READING PASSAGE:
>>>>

The Unicode standard, version 4.0

I have just received from Amazon.com my copy of the Unicode standard, version 4.0. For those who do not know what this is, the Unicode standard is, in a nutshell, a computer standard that seeks to provide a uniform encoding (computer representation) for all human scripts, past and present—an infinite job, of course, that will never be complete, but which is nevertheless proceeding at its own pace. Unicode is what permits any well-conceived computer file format, for example any HTML page, to contain characters, even mixed, from an incredible variety of alphabets and scripts; you can test your system's Unicode conformance (browser and scripts) by viewing this Unicode test page, which gives a small sample of Unicode from a few different scripts, together with images of what they should look like. Before Unicode, it was certainly possible to write an HTML page, say, in Japanese, or in Hindi, but it was impossible to write one that contained both Japanese and Hindi (in the same file).

But this Standard, and, beyond the standard itself, the 1500-pages printed form of the standard—the book I just bought—is truly amazing. This is a book about Writing (with a capital ‘W’), a beautiful one, and, turning its pages, one discovers many an elegant and artistic script, whose very existence had sometimes gone unsuspected (I had certainly never heard of Shavian until I learned about it from Unicode; actually, I hadn't even heard of Yi either, which is less forgivable). Have you ever beheld the strange serpent-like signs of Syriac? The graceful curves of Gujarati? The strange loops of Georgian? The treelike glyphs of Ethiopic? The deceptively simple Cherokee? The mysterious pictures of Linear B ? If not, you should have a look at the Standard (all of whose pages can be found in PDF format on the Unicode Web site).

<<<<

RECORDED DATA:
>>>>

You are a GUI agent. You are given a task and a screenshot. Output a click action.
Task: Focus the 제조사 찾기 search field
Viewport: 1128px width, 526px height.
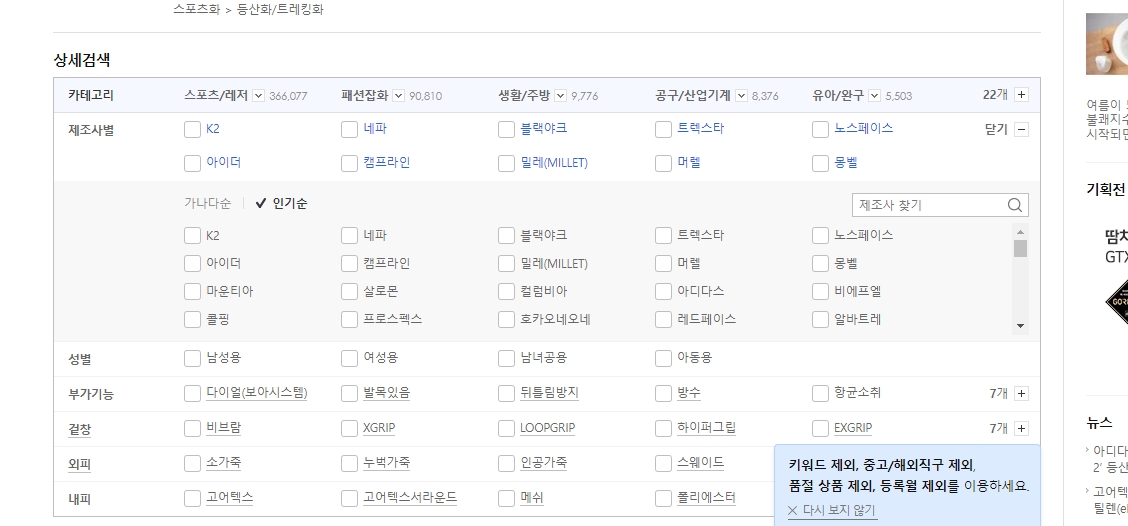(x=928, y=205)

<<<<

WHAT YOU ARE ASKED TO DO:
Can you pick up the piece on the Unicode standard and carry it on from its last sentence? The material comes from a different source than the text.

REPLY:
The Unicode standard is one of Man's dreams: one standard to rule all scripts. It is also an endless pursuit: version 3.0 of the Standard (which I had also bought in printed form) already contained 27496 Chinese ideograms (simplified and unsimplified alike), and version 3.1 added another 42711 to these, making a total of 70207—probably the single largest collection of Chinese ideograms ever compiled, more than any dictionary ever published, or any collection of printer's glyphs; and rest assured that more ideograms will yet be found and added to the Standard.

But there are also important omissions in Unicode. The largest and most remarkable one is probably that of Egyptian hieroglyphic: it will certainly take years of work before a decent repertoire of glyphs for Egyptian can be added to the standard, even as a start. (I look forward to the day when I can quote the Book of the Dead in the original in my Web pages—and have it display correctly everywhere!) Unicode guru Michael Everson has written a very interesting note, Leaks in the Unicode Pipeline: Script, Script, Script…, on some of the scripts that remain to be encoded and how difficult it will be to include them someday. Well, good luck with this heroic task!